Muitos ouvindo o velho cidadão discorrer, choravam, não por não poder compreender, mas por nada poder realizar contra aquele mal terrível. A desvida! Porém, o velho continuou:
"...O mal maior era que por designo do Mestre, um deles, um que por natureza e sentimentos, por bondade de olhar e nobre sentir, deveria conviver com eles naquela bem-aventurança; nasceria lá, na terrível região do desquerer".
Espanto geral, os olhares incrédulos se interviam, as crianças que também ouviam a narrativa, faziam um ar de choro, temerosas. - "Compreendam! Ele só estará lá, por pouco. A vida deles por ser pregressa dura um ínfimo, um quase-nada. Apenas tentará levar uma mensagem de Vida, caso eles não a entendam, retornará, vivendo conosco o que nós vivemos, o muito feliz".
Notava-se agora o ar de satisfação, mesmo risos por entre todos. Um cidadão destacando-se fala, representando o pensamento geral. - "Isto é bom!" Os outros entendem e integrando-se numa reunião de grande âmbito, entoam canções fraternas. Quando acabam, o ancião já cansado, sugere:
"E se um de nós fóssemos, fazendo bons gestos para que eles aprendam de nobreza?" Todos concordam. -"Quem irá?"

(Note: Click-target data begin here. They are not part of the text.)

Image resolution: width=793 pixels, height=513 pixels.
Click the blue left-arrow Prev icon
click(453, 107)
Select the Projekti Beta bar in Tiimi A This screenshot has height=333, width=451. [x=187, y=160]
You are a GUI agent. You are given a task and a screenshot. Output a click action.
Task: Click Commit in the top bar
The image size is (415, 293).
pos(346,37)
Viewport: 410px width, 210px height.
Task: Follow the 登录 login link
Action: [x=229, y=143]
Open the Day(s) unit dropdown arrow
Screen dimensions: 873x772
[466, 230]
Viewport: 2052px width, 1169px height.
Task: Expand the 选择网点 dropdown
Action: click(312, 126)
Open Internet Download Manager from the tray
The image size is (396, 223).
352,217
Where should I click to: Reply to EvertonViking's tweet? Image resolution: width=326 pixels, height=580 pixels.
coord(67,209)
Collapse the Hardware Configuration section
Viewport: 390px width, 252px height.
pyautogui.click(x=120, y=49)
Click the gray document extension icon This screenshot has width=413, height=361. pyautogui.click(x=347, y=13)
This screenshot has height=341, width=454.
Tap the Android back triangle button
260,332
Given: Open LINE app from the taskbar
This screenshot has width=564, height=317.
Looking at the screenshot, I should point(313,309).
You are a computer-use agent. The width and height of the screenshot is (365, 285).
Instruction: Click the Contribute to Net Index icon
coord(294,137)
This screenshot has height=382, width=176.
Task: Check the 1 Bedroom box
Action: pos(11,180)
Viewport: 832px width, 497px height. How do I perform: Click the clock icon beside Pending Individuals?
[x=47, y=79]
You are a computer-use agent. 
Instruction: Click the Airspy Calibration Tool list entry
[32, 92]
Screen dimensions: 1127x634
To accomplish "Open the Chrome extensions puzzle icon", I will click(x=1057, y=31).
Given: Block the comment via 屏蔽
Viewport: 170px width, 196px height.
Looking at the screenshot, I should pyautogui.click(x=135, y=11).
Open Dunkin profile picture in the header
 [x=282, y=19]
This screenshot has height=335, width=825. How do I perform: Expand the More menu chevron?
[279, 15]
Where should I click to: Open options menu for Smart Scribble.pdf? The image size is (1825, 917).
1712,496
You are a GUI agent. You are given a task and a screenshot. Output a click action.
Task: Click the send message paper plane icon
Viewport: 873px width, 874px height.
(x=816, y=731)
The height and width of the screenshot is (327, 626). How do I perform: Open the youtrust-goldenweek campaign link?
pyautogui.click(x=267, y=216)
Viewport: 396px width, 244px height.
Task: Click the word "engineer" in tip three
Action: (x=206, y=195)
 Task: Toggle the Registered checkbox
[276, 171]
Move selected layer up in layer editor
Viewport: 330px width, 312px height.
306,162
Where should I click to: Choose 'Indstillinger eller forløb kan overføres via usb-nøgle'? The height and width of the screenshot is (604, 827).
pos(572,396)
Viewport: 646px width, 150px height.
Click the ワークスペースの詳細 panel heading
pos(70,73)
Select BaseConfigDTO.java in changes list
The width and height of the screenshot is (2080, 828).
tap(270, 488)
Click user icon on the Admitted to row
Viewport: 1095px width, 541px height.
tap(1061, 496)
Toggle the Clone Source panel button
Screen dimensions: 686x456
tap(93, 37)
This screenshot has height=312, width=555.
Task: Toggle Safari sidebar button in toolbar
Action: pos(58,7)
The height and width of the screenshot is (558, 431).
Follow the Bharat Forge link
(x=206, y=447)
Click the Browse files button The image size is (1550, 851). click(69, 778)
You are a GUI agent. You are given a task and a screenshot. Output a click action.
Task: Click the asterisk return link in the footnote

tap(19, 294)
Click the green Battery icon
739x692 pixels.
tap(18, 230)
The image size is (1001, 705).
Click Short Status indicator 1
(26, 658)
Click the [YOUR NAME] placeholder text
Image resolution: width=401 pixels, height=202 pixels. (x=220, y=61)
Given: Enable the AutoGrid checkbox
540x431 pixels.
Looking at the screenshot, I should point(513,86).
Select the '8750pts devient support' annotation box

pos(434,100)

-Guilherme, Melquior e Balthazar.
Vibram entoando novas canções. Disfarçados de reis, um hábito de poder que eles cultivam lá, seguem os tres como magos orientais.
Dirigem-se para Jerusalém, cidade suja, feia, empoeirada, agreste, corrompida como todas as outras deles. Como não conhecem a terra, por onde andam, perguntam:
-"Onde está aquele que é nascido, Rei dos judeus? Porque vimos sua estrela no Oriente e viemos a adora-lo!" (Mat.2:2)
Entender o comportamento dos de lá é bastante difícil. Os sentimentos embrutecidos, a dureza, a maldade; tudo disfarçado, levam ao descontrole total, fatal. Por isso, muito furtivamente o tal do Herodes, malicioso, tentou indagar dos tres, acerca do tempo em que lhes aparecera a estrela. Dizendo-se interessado, pois também queria adora-lo.
Não responderam. Seguindo a estrela, eles viajaram muitos dias, por sobre campos áridos, rios secos, desertos. Viram dores enormes, sofreres totais. Até que a estrela se deteve sobre o menino. Ficaram alegres com o achado final e, apeiando de suas montadas entraram na casa, onde depararam com a mãe, Maria.
Abriram seus tesouros e ofertaram, ouro, incenso e mirra. A casa simples, um estábulo, cheirava a feno e era acolhedora, com o lento respirar dos animais.
Presenteando, deixaram o gesto bom para ser imitado; não voltaram por Jerusalém, a cidade feia, por uma questão simples de "sexto sentido".
O menino fez-se adulto, não conseguindo salvar muita coisa do caos.
Hoje, pelo menos se presenteiam, por lembrar simplesmente o gesto dos tres magos indisfarçáveis, que aqui estiveram muito de soslaio.
Depois...passada a lembrança, eles se desmascaram e voltam a acariciar seus luzentes fuzis, suas vistosas fardas, seus resplandescentes foguetes, suas complicadas bombas mortíferas.
Em nome da justiça, conspurcam a paz, ávidos saceiam sua fome, com as dores e o suor do irmão mais fraco.
Embriagados e enodoados pela paz-erótica, pensando como destruirão amanhã, seu irmão. Acariciam um plano engenhoso e...fatal; num riso frio e insensível, se reencostam e pasmem! Dormem!